[PROVIDED RECORDS Boundary: Start]
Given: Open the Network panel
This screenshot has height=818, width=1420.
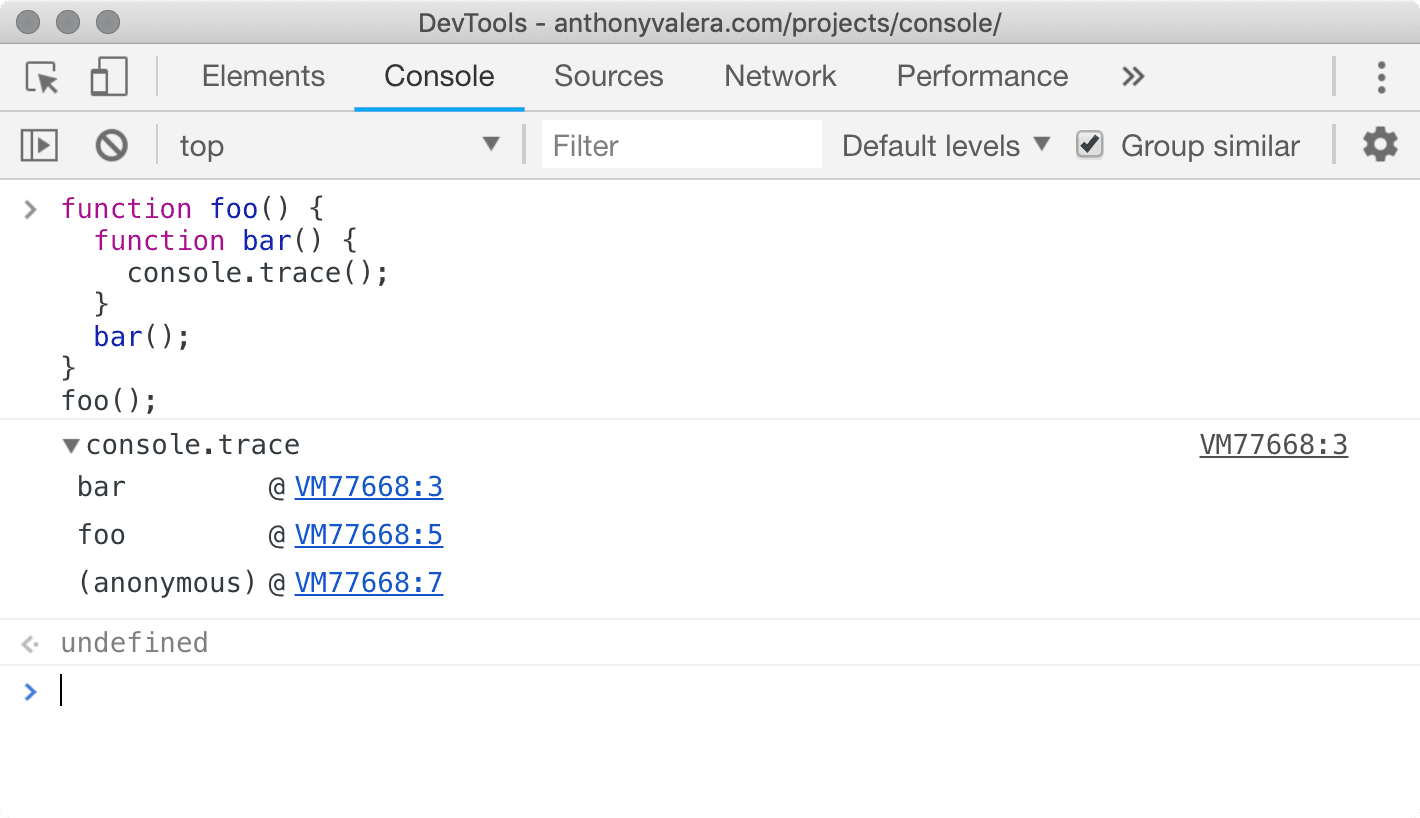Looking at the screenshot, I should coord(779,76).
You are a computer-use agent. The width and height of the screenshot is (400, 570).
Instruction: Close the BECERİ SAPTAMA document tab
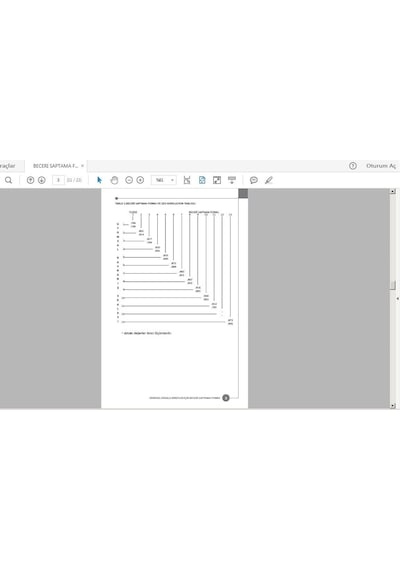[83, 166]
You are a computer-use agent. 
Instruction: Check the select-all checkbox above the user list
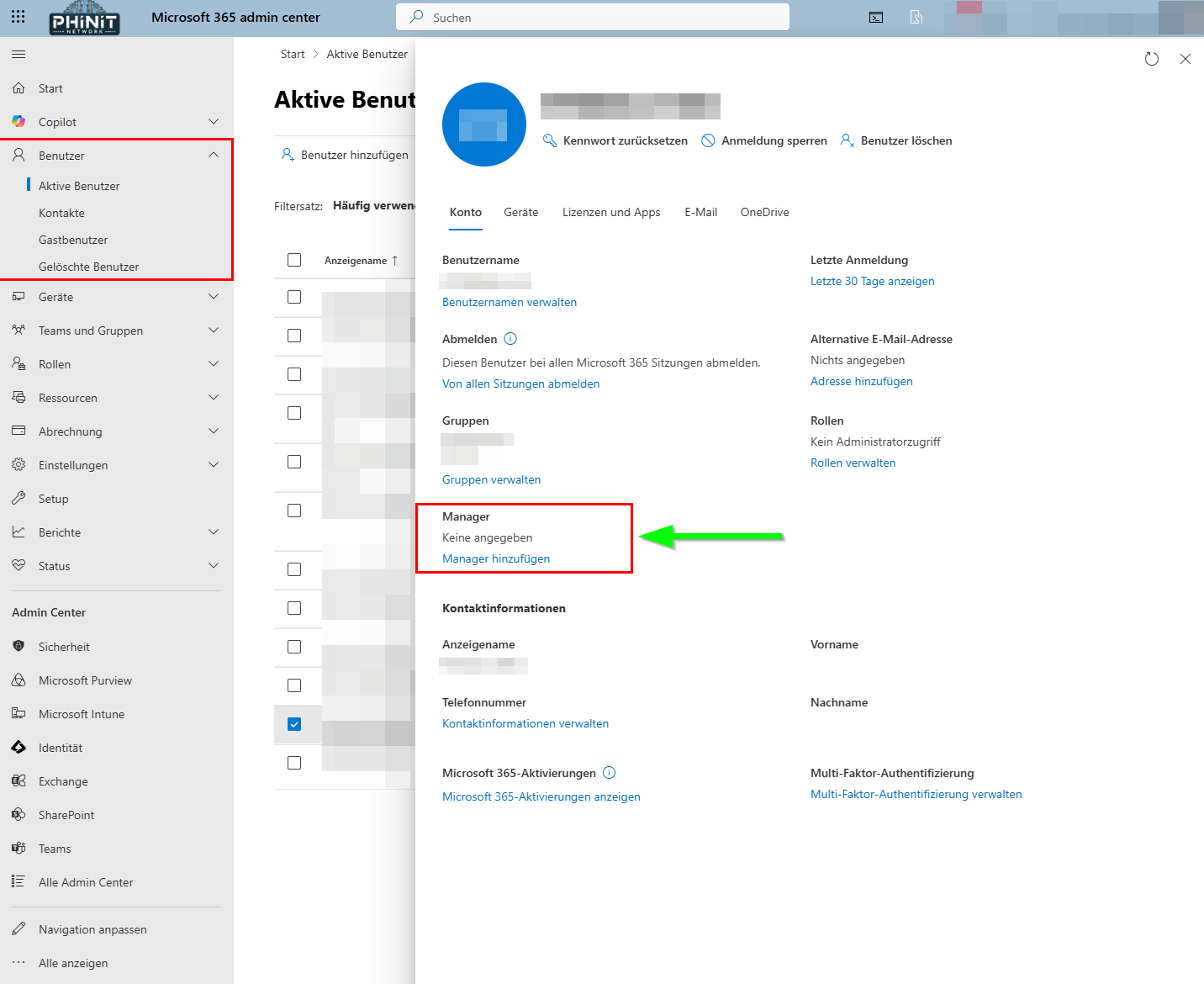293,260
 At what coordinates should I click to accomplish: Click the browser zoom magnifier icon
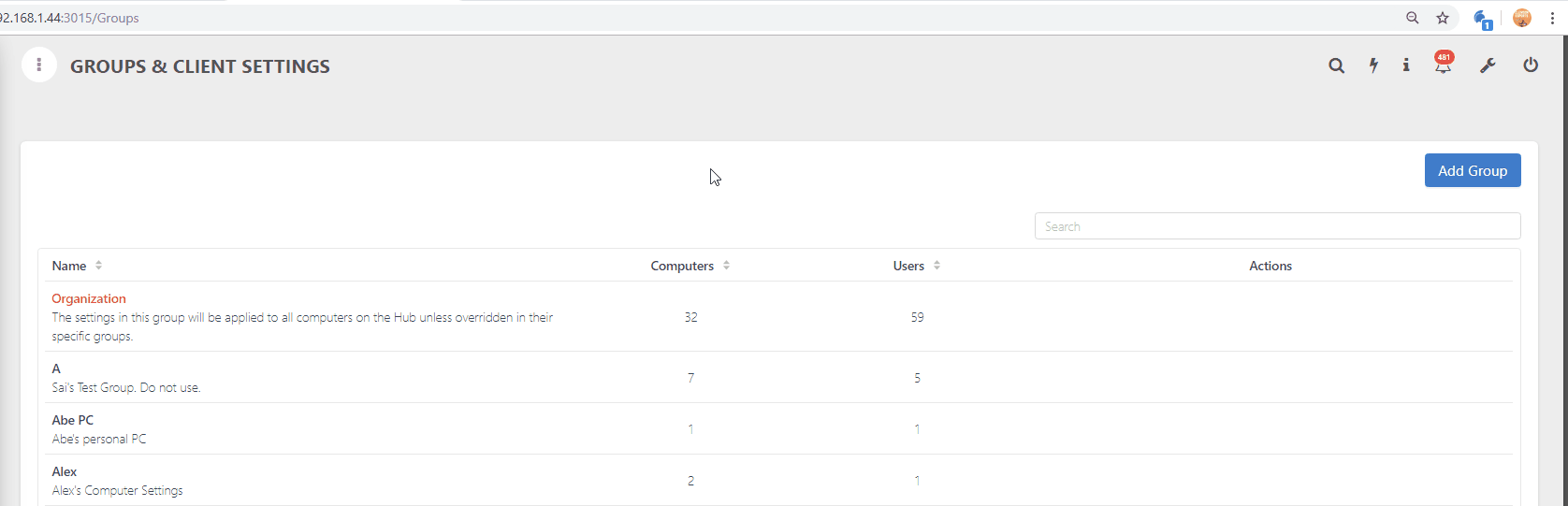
[PROVIDED RECORDS Boundary: End]
WORK ITEM - Check each line of the listing above for the string "agent" and return those that contain it.

SOLUTION FOR THIS PROBLEM -
You are a computer-use agent. The width and height of the screenshot is (400, 570).
You are a computer-use agent. 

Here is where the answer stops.